Tshitshi are very anxious about food provision, particularly after a long, dry spell left behind arid plains. The village shares a frontier with neighbouring country Botswana and those who can, like Moyo, obtain supplies from across the border.



Pointing across the Ramakgobana River that divides the countries, he said at least twice a month he crosses the shallow waters, before walking for two kilometres into Botswana to buy food for his family.



“This is how we live. I sell goats, cows and chickens in foreign currency to people from the city and that enables me to buy what I need in Botswana,” he said.



He is one of many here who have given up hope of a better life.



Cut off from the rest of the country, the villagers of Tshitshi have little information as to what is happening farther north. The Zimbabwe broadcasters’ signals do not reach this remote land, where many people don’t own radios or television sets. The only radio programmes the villages are able to pick up are from Botswana.



Many Zimbabweans have now fled to the neighbouring country, where they take up menial jobs and tolerate what they say are the xenophobic attitudes of locals.



“No one wants to stay here. The girls have disappeared to Botswana, and young men have left for South Africa,” said Moyo.



Another villager, Mike Dumezweni, was spurred into political activism by the tough life in this outback region. But this has come at a price. He said he has been hounded out of the community by war veterans more times than he can remember, yet he keeps coming back.



Wearing a T-shirt emblazoned with the image of Movement for Democratic Change, MDC, leader Morgan Tsvangirai, Dumezweni told IWPR that he crosses into neighbouring Botswana whenever he feels under threat.



The last time he fled was during the run-up to Zimbabwe's presidential, parliamentary and local elections held on March 29.



“It’s a tough life living under these conditions. The war veterans decide everything. The only time I saw BACOSSI food packs, the war veterans made sure that known MDC supporters did not access them,” said Dumezweni.

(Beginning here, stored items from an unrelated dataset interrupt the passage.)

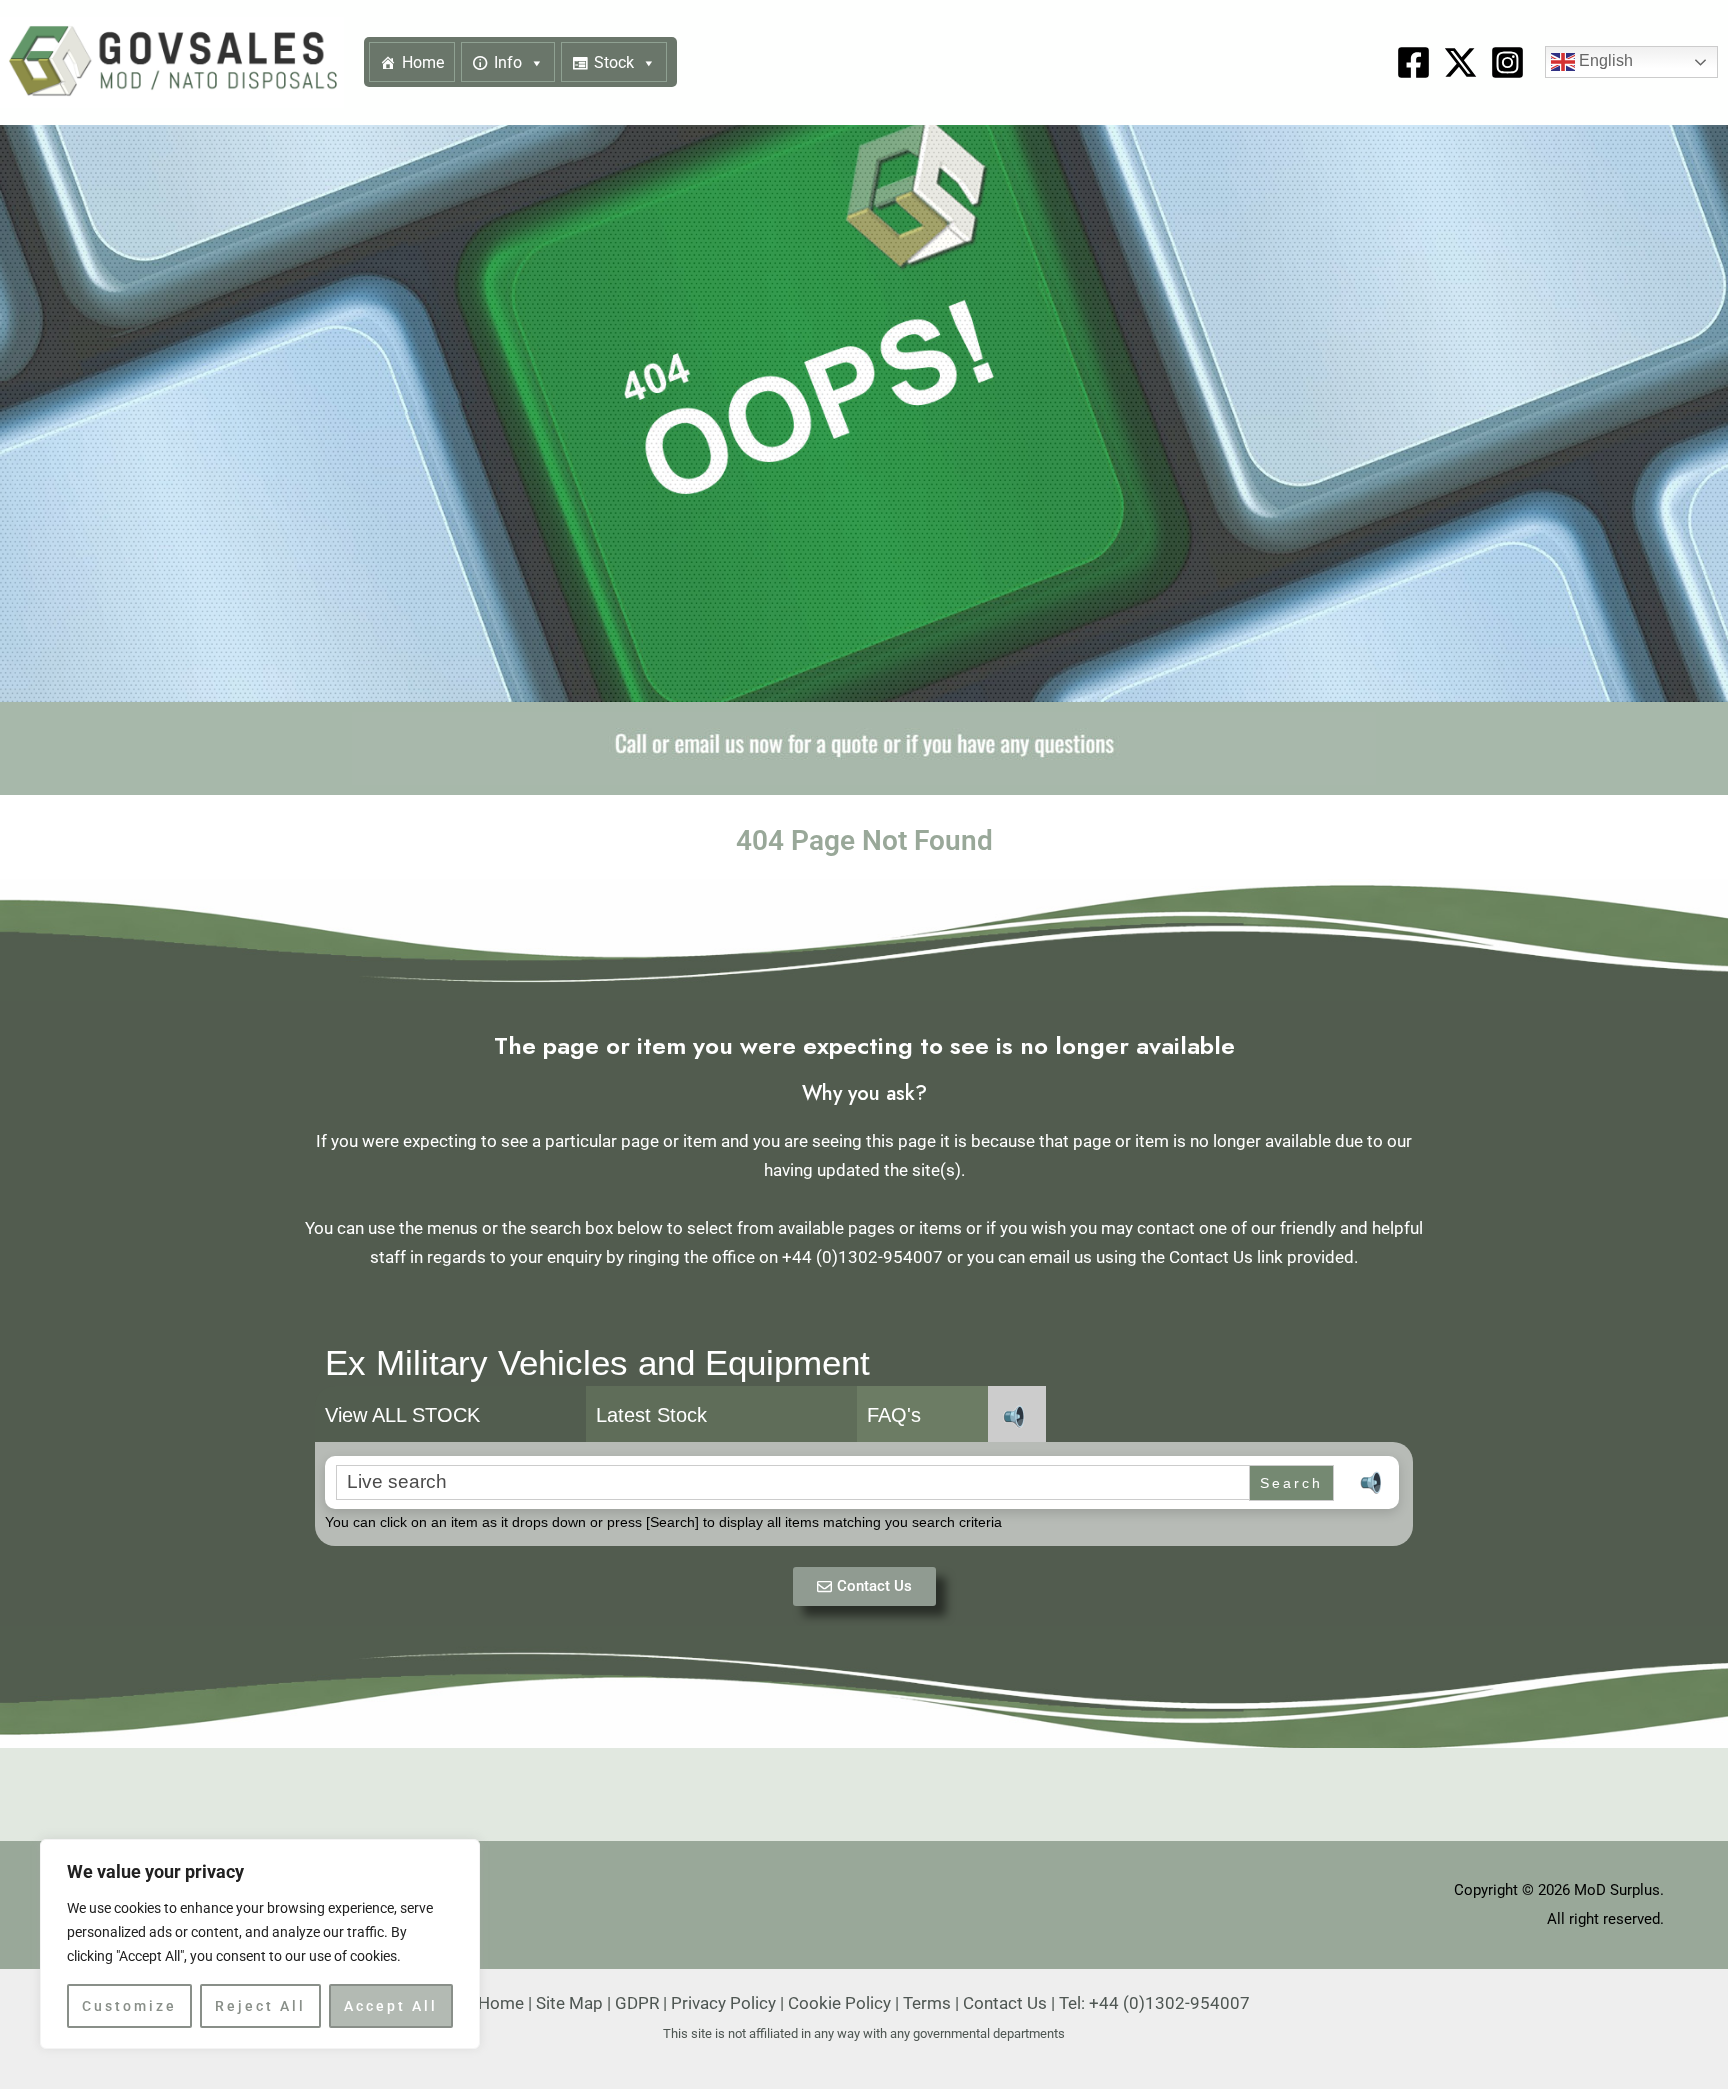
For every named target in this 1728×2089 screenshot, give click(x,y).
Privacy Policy (723, 2003)
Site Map (569, 2003)
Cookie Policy (839, 2003)
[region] (260, 1944)
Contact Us (1005, 2003)
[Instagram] (1507, 62)
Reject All (260, 2006)
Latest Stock (651, 1415)
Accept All (391, 2006)
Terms (927, 2003)
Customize (129, 2006)
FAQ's (894, 1415)
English (1604, 61)
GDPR (637, 2003)
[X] (1460, 62)
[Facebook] (1413, 62)
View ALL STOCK (402, 1415)
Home (423, 62)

“The police fear these men and do not protect us.”



Dumezweni is one of many young men here who have resorted to wheeling and dealing for a living. He buys foreign currency at very cheap rates from those villagers who receive remittances from their children who have crossed to Botswana and South Africa.



He then cycles more than 70 km into the south-western town of Plumtree, where he sells the foreign exchange at much higher rates.

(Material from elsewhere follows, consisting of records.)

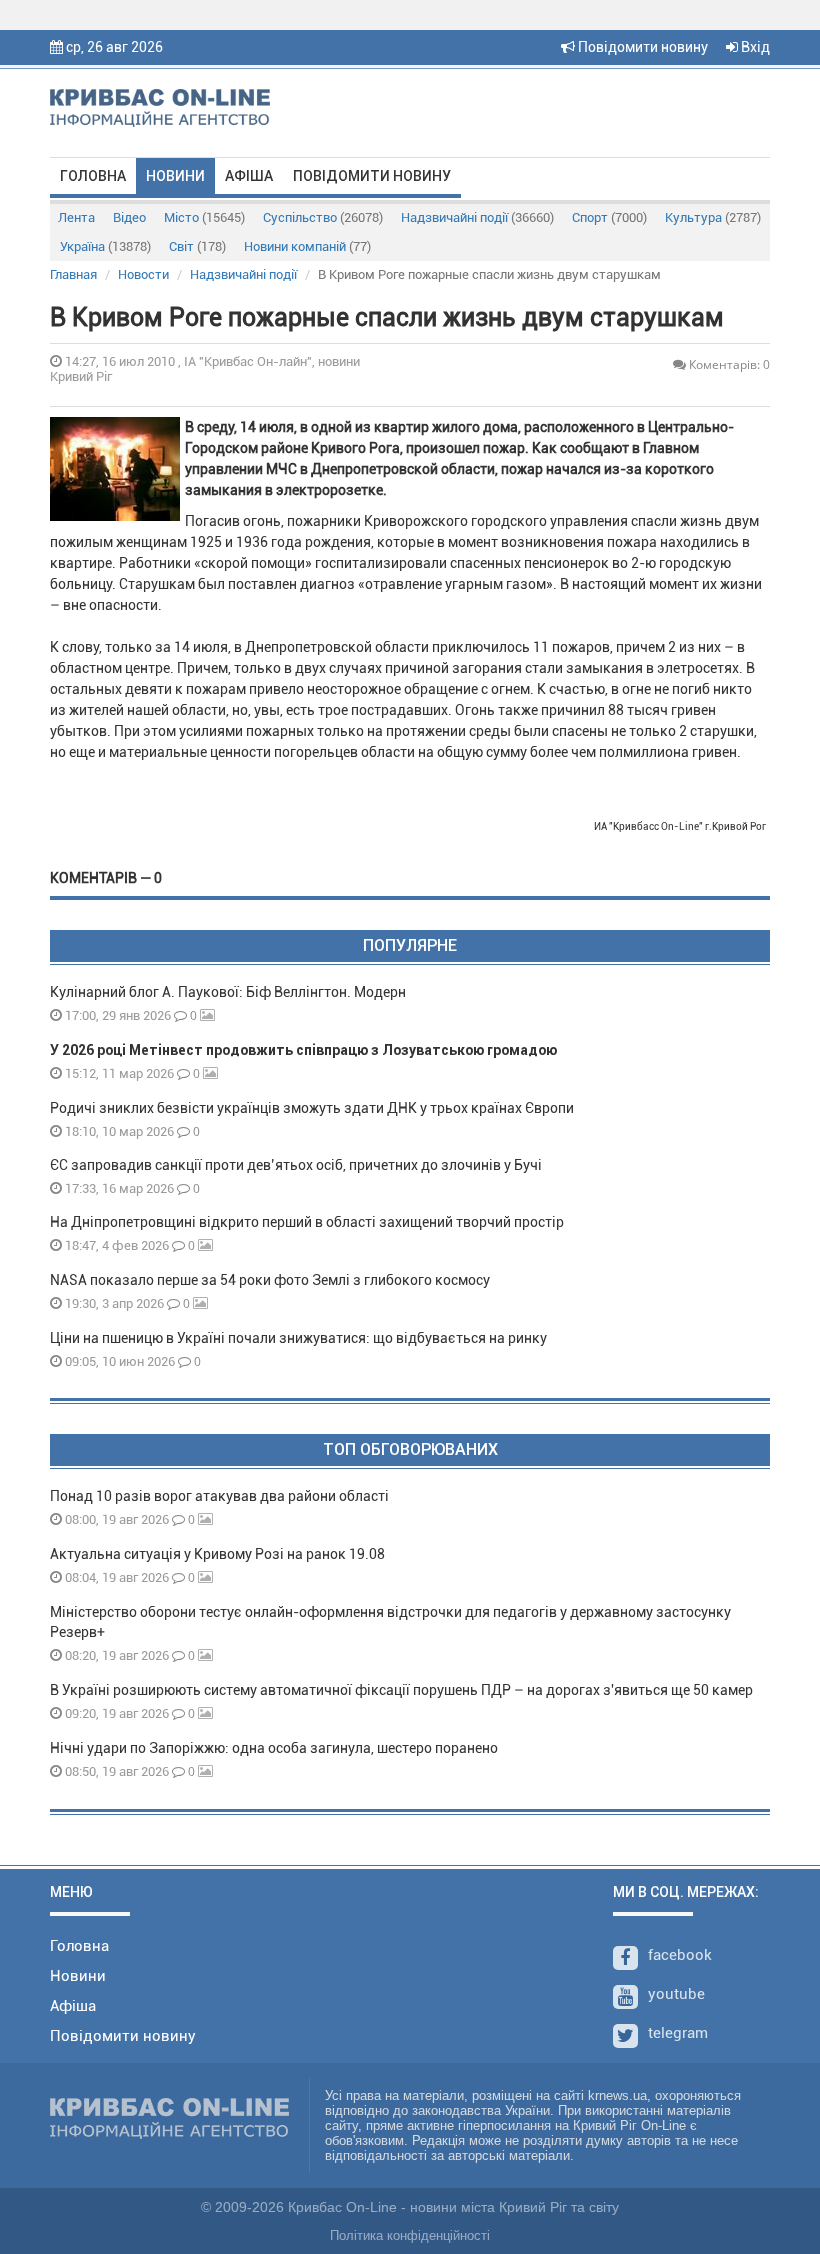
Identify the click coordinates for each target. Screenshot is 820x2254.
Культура (713, 217)
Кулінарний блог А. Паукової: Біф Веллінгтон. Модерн (228, 992)
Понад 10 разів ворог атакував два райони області (219, 1496)
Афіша (249, 176)
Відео (129, 217)
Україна (105, 246)
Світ (197, 246)
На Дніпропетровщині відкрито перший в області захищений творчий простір (310, 1222)
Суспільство (323, 217)
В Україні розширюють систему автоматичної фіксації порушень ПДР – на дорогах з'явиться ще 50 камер (401, 1690)
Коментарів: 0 (728, 364)
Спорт (609, 217)
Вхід (754, 47)
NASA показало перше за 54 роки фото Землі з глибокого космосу (270, 1280)
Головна (93, 176)
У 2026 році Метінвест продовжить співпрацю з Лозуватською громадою (303, 1050)
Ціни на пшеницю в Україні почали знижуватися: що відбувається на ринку (298, 1338)
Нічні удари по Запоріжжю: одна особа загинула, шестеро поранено (274, 1748)
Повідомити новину (641, 47)
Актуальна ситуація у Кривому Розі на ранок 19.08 (217, 1554)
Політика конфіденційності (410, 2235)
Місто (204, 217)
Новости (143, 274)
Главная (73, 274)
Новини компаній (307, 246)
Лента (76, 217)
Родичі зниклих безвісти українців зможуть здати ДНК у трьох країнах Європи (312, 1108)
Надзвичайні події (477, 217)
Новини (175, 176)
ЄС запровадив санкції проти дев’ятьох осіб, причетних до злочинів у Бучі (296, 1165)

From these earnings, he is one of a few young men in this poor rural area who can afford to buy products like alcohol, considered a luxury even by those Zimbabweans in regular employment.



Amid the palpable hunger and poverty that haunts the village, a few young men who have managed to make money in South Africa and Botswana have even built large houses.



Moyo said that these families are unwilling to help their needy neighbours.



“They have all they need,” he told IWPR. “But the poverty we are living in has taken away the spirit of sharing – these people are unwilling to part with their foreign basic commodities.



“But we are thankful that those [friends and family] who have left for neighbouring countries are feeding us.”



Yamikani Mwando is the pseudonym of an IWPR journalist in Zimbabwe.